* [About this exercise]
An exact copy of the lines of the listing below between the "Given: Click the pink 运费 +￥10.00 line" line and the "The image size is (400, 634)." line, both included, is the whole answer; please omit the pictures.

* [Supplied entries]
*** Begin section ***

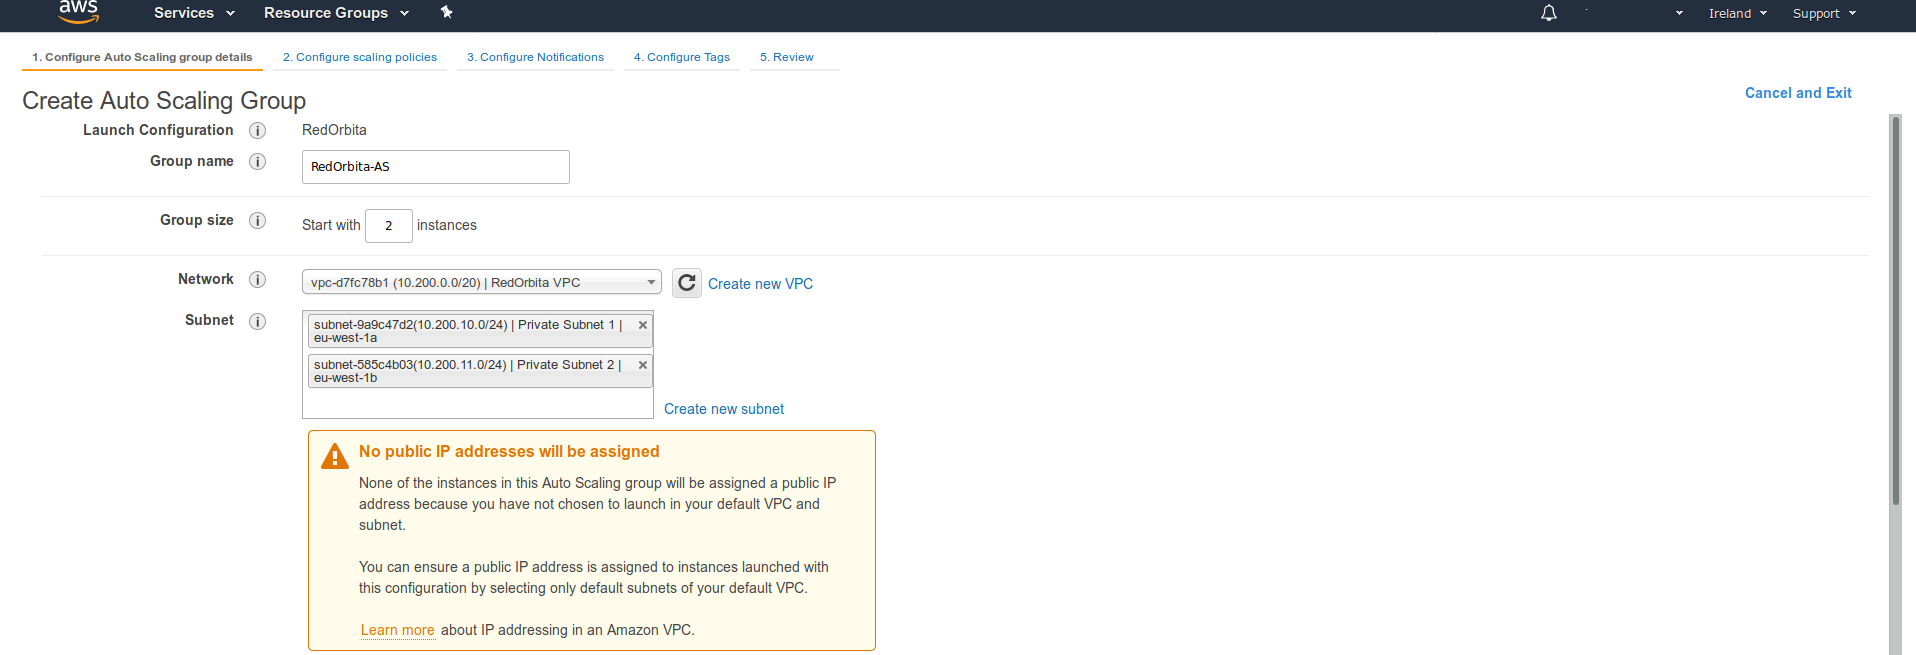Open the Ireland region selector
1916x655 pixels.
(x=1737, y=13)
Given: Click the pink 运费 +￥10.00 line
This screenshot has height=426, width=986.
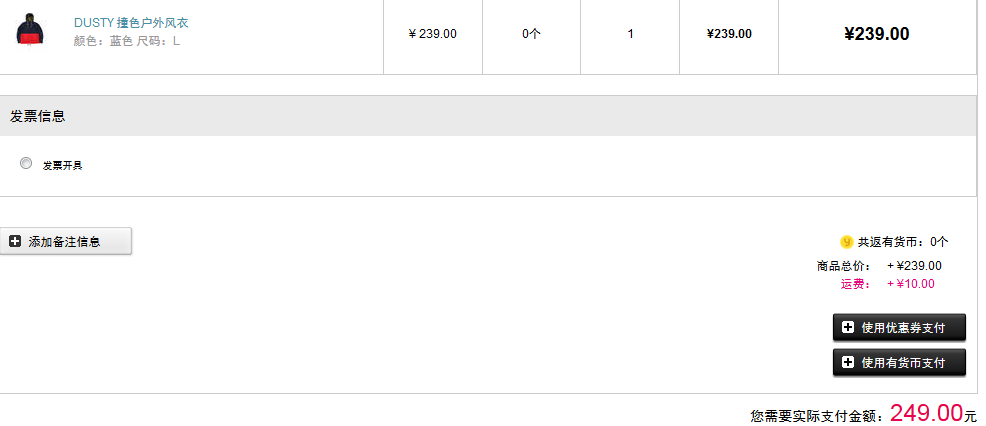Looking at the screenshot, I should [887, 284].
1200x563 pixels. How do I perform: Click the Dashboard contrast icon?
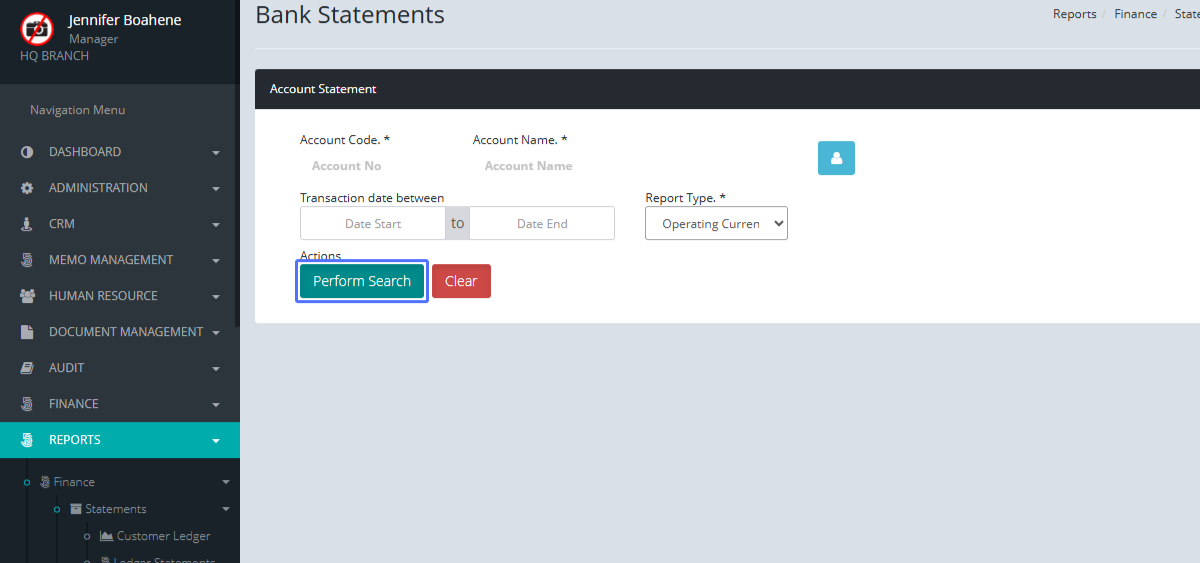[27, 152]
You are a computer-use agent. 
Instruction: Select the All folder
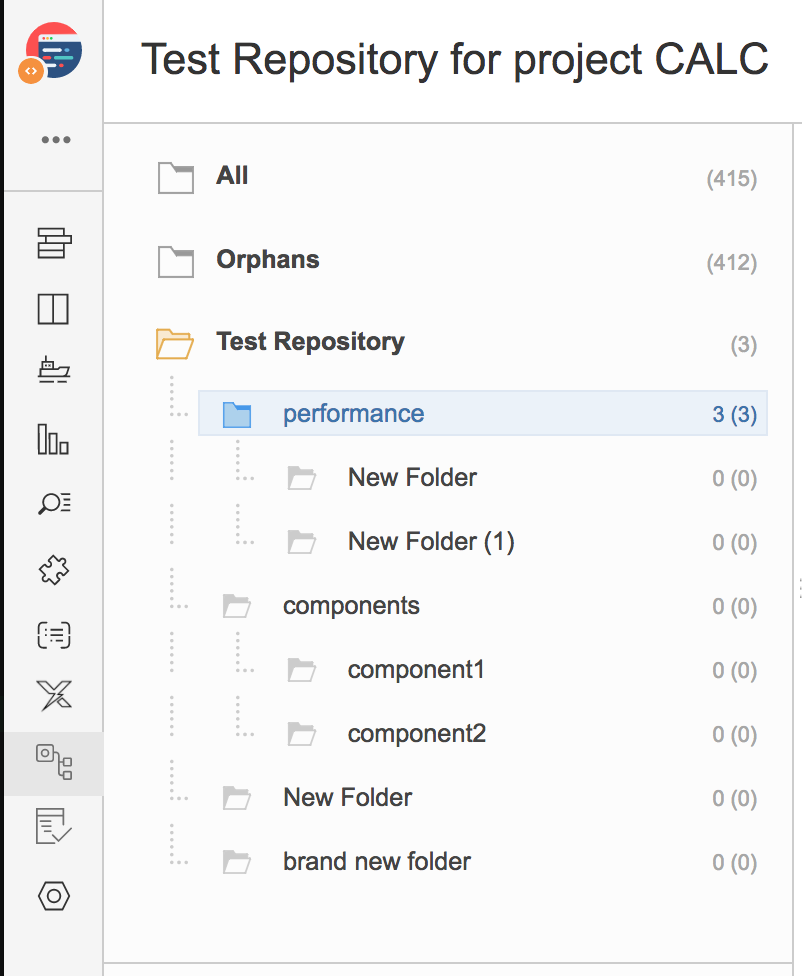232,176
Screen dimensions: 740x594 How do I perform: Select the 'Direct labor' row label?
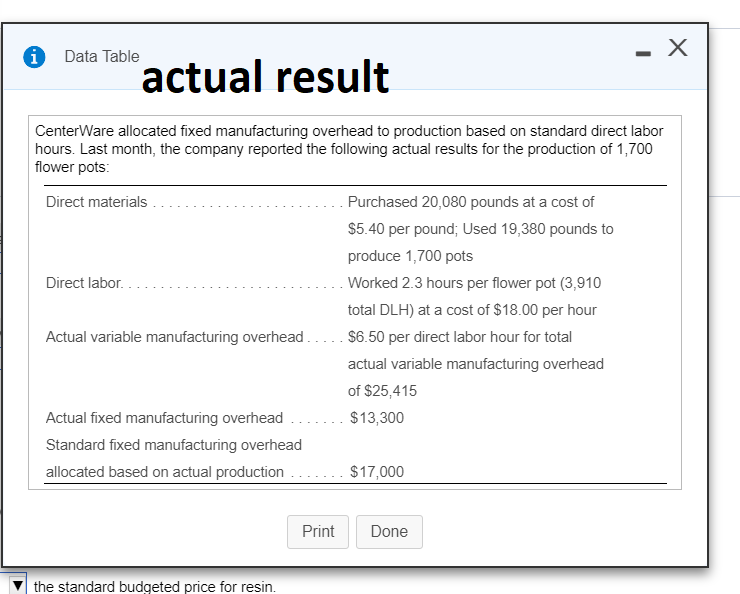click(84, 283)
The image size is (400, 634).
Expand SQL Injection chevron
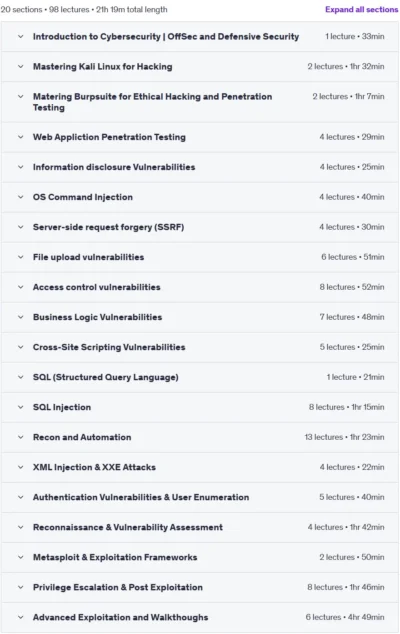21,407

*** End section ***
*** Begin section ***

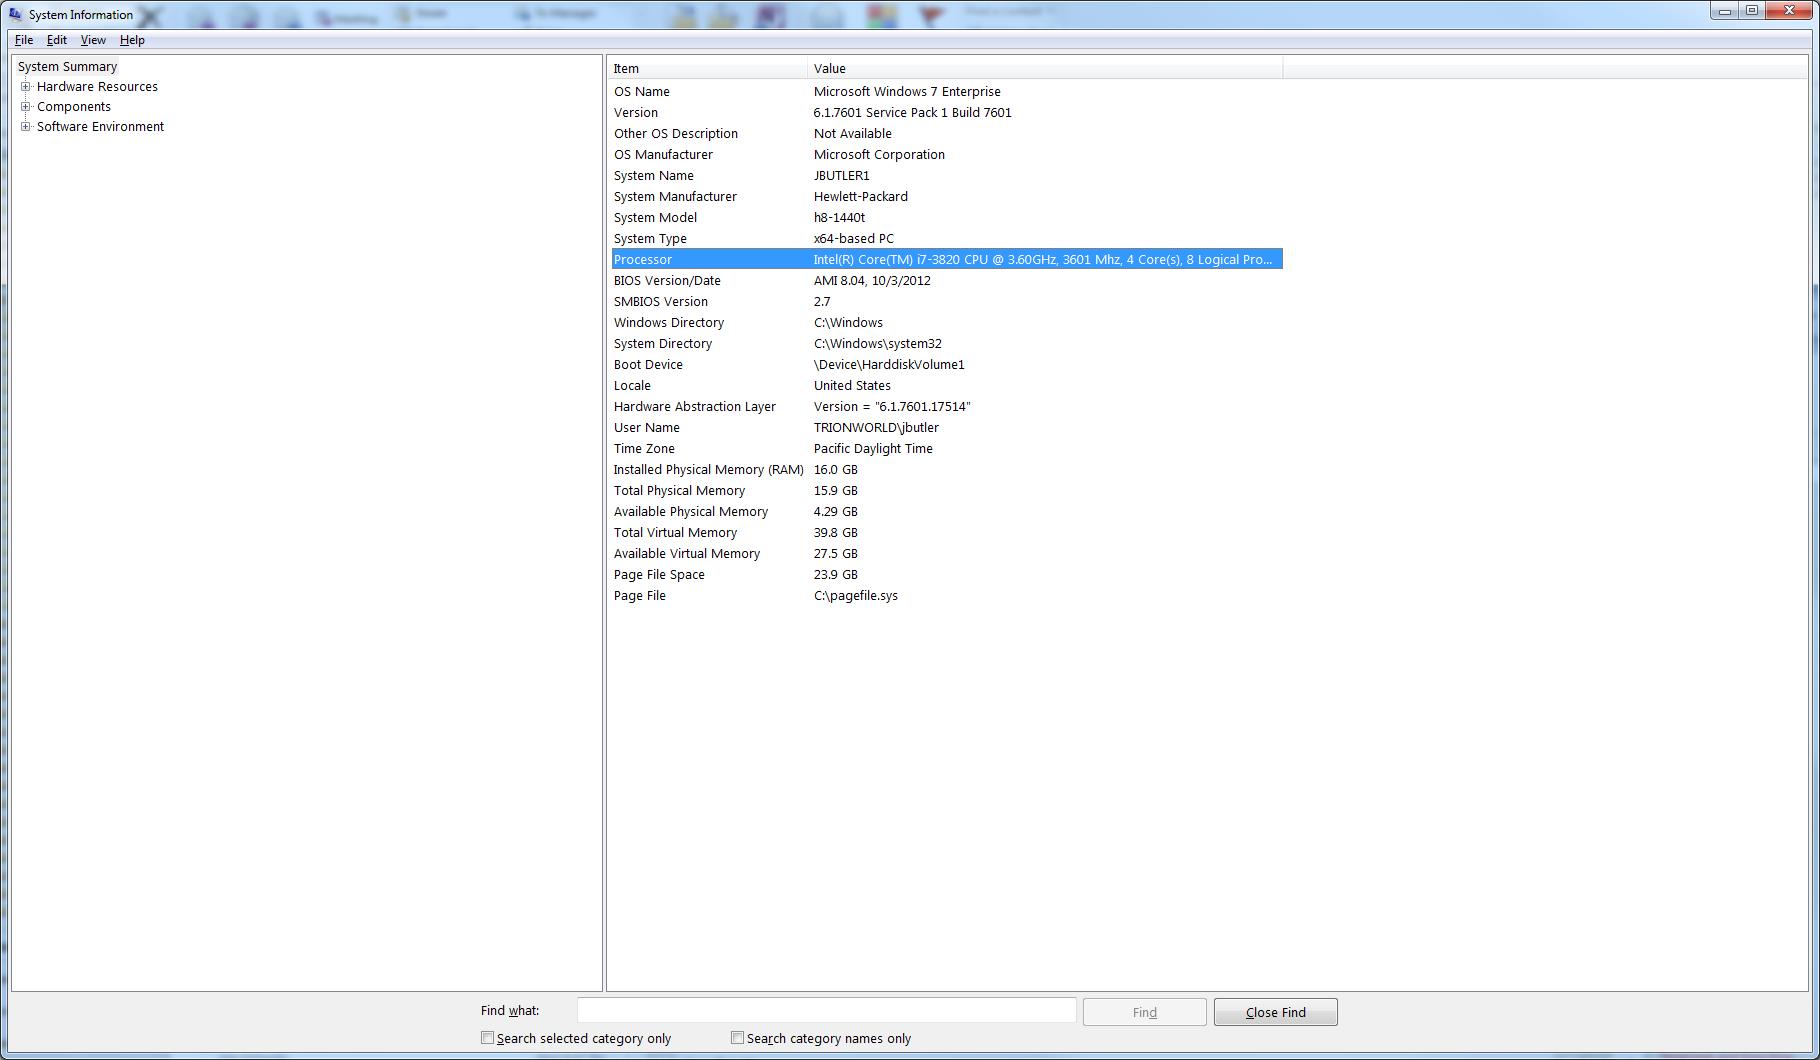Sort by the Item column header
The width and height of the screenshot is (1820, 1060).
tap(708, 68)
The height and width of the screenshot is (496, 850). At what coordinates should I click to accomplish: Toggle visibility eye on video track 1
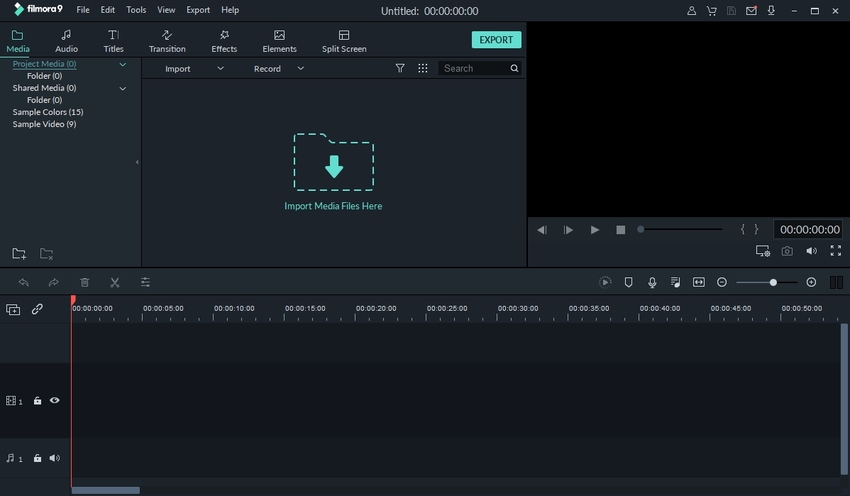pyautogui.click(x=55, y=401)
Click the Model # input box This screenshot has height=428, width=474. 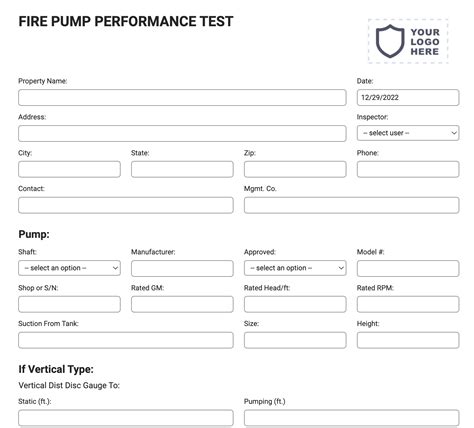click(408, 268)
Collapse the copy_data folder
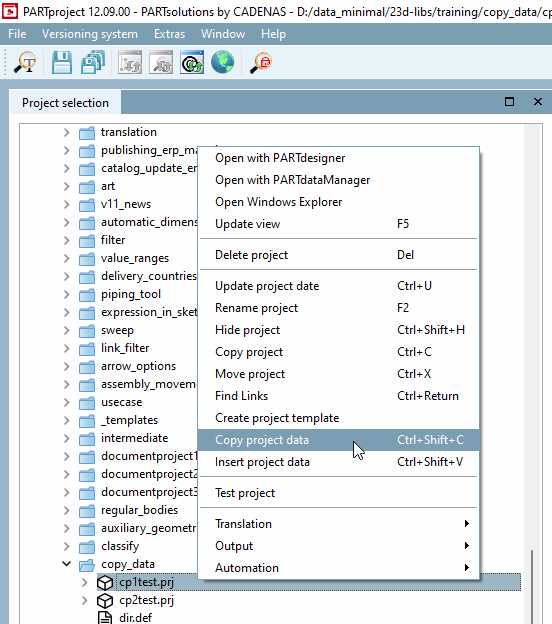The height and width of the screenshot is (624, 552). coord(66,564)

*** End section ***

* [Output of the exercise]
Given: Click the pink 运费 +￥10.00 line
This screenshot has height=426, width=986.
Looking at the screenshot, I should [887, 284].
1200x563 pixels. How do I perform: Click the Dashboard contrast icon?
[27, 152]
You are a computer-use agent. 
Instruction: Select the All folder
232,176
Screen dimensions: 740x594 How do I perform: Select the 'Direct labor' row label?
click(84, 283)
The image size is (400, 634).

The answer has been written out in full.